Using the disk model, DRBD exports a special device (/dev/drbdX) that you can use just like a regular disk. Listing 1 illustrates building a file system and mounting the DRBD for use by the host (though it omits other necessary configuration steps, which are referenced in the Resources section).

Listing 1. Building and mounting a file system on a primary DRBD disk
# mkfs.ext3 /dev/drbd0
# mkdir /mnt/drbd
# mount -t ext3 /dev/drbd0 /mnt/drbd

You can use the virtual disk that DRBD provides like any other disk, with the replication occurring transparently underneath. Now, take a look at some of the major features of DRBD, including its ability to self-heal.

Back to top

DRBD major features

Although the idea of a replicated disk is conceptually simple (and its development relatively straightforward), there are inherent complexities in a robust implementation.

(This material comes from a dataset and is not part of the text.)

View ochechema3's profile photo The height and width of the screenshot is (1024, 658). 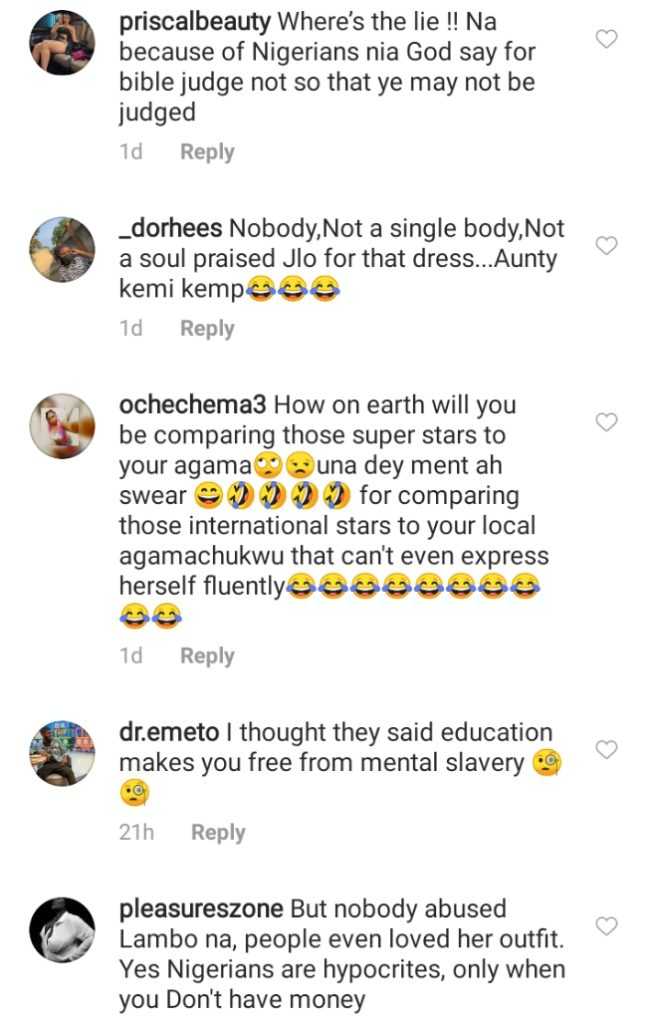(62, 426)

For example, replicating blocks to a networked drive is fairly simple, but handling failures and transient outages (and the resulting synchronization of the drives) is where the real solution begins. This section describes the major features that DRBD provides, including the variety of failure models that DRBD supports.

Replication modes

Earlier, this article explored the various methods for replicating data between nodes (two in particular—fully synchronous and asynchronous). DRBD supports a variation on each method that provides a bit more data protection than asynchronous at a slight cost in performance. The memory (or semi-) synchronous mode is a variation of both synchronous and asynchronous. In this mode, the Write operation is acknowledged after the data is stored on the local disk and mirrored to the peer node‘s memory. This mode provides more protection, because the data is mirrored to another node, just in volatile memory instead of the non-volatile disk. It‘s still possible to lose data (for example, if both nodes failed), but failure of the primary node will not cause data loss, because the data has been replicated.

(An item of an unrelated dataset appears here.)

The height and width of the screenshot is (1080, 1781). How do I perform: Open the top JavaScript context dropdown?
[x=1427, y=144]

Online device verification

DRBD permits the verification of local and peer devices in an online fashion (while input/output occurs). This verification means that DRBD verifies that the local and remote disk are replicas of one another, which can be a time-consuming operation. But rather than move data between nodes to validate, DRBD takes a much more efficient approach. To preserve bandwidth between the nodes (likely a constrained resource), DRBD doesn‘t move data between nodes to validate but instead moves cryptographic digests of the data (hash). In this way, a node computes a hash of a block; transfers the much smaller signature to the peer node, which also calculates the hash; and then compares them. If the hashes are the same, the blocks are properly replicated. But if the hashes differ, the out-of-date block is marked as out of sync, and subsequent synchronization ensures that the block is properly synchronized.

Communication integrity

Communicating between nodes has the potential to introduce errors into the replicated data (either from a software or firmware bug or from any other error not detected by TCP/IP‘s checksum). To provide data integrity, DRBD calculates message integrity codes to accompany data moving between nodes. This allows the receiving node to validate its incoming data and request retransmission when an error is found. DRBD uses the Linux crypto application programming interface and is therefore flexible on the integrity algorithm used.

Automatic recovery

DRBD can recover from a wide variety of errors, but one of the most insidious is the so-called "split brain" situation. In this error scenario, the communication link fails between the nodes, and both nodes believe that they are the primary node. While primary, each node permits Write operations, without those operations being propagated to the peer node. This leads inconsistent storage in each node.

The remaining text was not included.